Grosser Rat (Thurgau)
Der Grosse Rat des Kantons Thurgau ist das Parlament des Kantons Thurgau. Er führt rund 20 Sitzungen pro Jahr durch. Diese finden jeweils mittwochs statt; je nach Geschäftslage werden sie halb- oder ganztägig durchgeführt, und zwar in den Monaten April bis September im Rathaus Frauenfeld, in den Monaten Oktober bis März im Rathaus Weinfelden. Der Grosse Rat ist die gesetzgebende und oberste aufsichtsführende Behörde des Kantons. Seine 130 Mitglieder werden nach Proporzverfahren für vier Jahre gewählt, zuletzt am 15. März 2020.
Aufgaben
Die Thurgauer Kantonsverfassung[2] regelt in den Artikeln 34 ff. die Befugnisse des Grossen Rats. Er ist demzufolge die gesetzgebende und oberste Aufsichtsbehörde im Kanton, besteht aus 130 Mitgliedern und wird für vier Jahre gewählt.

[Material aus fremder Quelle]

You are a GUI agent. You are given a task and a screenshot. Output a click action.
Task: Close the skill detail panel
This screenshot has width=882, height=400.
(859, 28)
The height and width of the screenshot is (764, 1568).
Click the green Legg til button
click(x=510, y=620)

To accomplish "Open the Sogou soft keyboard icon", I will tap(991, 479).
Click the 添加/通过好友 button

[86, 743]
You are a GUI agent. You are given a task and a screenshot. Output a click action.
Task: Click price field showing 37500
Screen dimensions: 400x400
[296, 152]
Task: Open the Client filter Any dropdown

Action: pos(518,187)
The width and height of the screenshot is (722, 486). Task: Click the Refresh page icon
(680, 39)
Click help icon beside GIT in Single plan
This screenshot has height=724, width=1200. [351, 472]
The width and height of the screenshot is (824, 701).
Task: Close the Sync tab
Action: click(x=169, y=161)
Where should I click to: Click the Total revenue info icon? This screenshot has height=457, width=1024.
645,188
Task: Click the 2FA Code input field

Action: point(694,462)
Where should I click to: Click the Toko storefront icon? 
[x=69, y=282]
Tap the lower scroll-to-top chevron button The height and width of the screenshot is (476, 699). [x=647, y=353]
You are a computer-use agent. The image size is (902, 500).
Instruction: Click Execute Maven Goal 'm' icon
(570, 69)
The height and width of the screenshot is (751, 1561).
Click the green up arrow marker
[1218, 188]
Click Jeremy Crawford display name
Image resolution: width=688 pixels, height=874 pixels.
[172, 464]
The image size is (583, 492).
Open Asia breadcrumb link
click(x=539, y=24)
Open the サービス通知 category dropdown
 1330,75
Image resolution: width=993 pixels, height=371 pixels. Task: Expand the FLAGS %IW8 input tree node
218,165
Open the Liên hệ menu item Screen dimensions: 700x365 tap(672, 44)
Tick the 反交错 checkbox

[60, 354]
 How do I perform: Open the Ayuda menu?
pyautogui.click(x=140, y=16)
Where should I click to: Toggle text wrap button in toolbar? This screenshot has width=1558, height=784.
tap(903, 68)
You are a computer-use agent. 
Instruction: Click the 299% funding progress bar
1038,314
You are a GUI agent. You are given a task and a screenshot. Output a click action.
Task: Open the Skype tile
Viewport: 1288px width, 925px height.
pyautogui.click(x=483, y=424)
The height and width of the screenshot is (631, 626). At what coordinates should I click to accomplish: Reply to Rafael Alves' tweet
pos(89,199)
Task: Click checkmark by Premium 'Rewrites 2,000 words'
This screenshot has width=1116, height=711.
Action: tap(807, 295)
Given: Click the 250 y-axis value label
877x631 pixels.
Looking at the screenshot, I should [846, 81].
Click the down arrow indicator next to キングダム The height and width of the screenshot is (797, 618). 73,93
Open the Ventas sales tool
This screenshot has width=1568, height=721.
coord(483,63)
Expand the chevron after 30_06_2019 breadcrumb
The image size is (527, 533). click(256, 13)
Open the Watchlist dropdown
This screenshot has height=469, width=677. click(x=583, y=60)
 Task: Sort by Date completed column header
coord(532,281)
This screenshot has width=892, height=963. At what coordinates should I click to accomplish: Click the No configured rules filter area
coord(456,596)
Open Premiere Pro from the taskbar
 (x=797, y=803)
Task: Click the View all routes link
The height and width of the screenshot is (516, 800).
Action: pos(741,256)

Der Grosse Rat wählt aus seiner Mitte jeweils für ein Jahr eine Präsidentin oder einen Präsidenten, eine Vizepräsidentin oder einen Vizepräsidenten sowie vier Stimmenzählende. Diese stellen das Büro des Grossen Rats dar. Ebenso wählt der Grosse Rat aus dem fünfköpfigen Regierungsrat die Präsidentin oder den Präsidenten sowie die Vizepräsidentin oder den Vizepräsidenten des Regierungsrates für die Dauer eines Amtsjahres vom 1. Juni bis 31. Mai. Die Inhaberin oder der Inhaber des Regierungsratspräsidentenamtes ist im Jahr darauf nicht wieder wählbar (Art. 38). Des Weiteren wählt der Grosse Rat das Präsidium, die Mitglieder und Ersatzmitglieder der kantonalen Gerichte sowie den Generalstaatsanwalt.
Der Grosse Rat beschliesst Gesetze bzw. deren Änderung oder Aufhebung, wobei es zweimaliger Beratungen bedarf (Art. 36).
Gesetze oder Beschlüsse über Staatsverträge und Konkordate müssen dem Volk zur Abstimmung vorgelegt werden, wenn dies 30 Grossratsmitglieder verlangen. Andererseits kann per Volksbegehren eine fakultative Abstimmung herbeigeführt werden, wenn mindestens 2000 Stimmberechtigte dies innerhalb von drei Monaten fordern (Art. 22).
Die Staatsrechnung und der Budgetentwurf werden vom Grossen Rat verabschiedet (Art. 39).
In Entscheidungen über neue finanzielle Verpflichtungen des Kantons ist der Grosse Rat berechtigt, über Ausgaben einmaliger Natur bis 1 Million Franken bzw. Ausgaben wiederkehrender Art bis Fr. 200'000 frei zu entscheiden. Oberhalb dieser Grenzen besteht die Möglichkeit, vom Grossen Rat gefällte Entscheidungen per fakultativem Referendum einer Volksabstimmung zu unterstellen; 2'000 Stimmberechtigte müssen dies innerhalb von drei Monaten fordern.
Einmalige Neuausgaben von mehr als drei Millionen Franken bzw. neue wiederkehrende Ausgaben von mehr als Fr. 600'000 müssen grundsätzlich per Volksabstimmung abgesegnet werden (Art. 23).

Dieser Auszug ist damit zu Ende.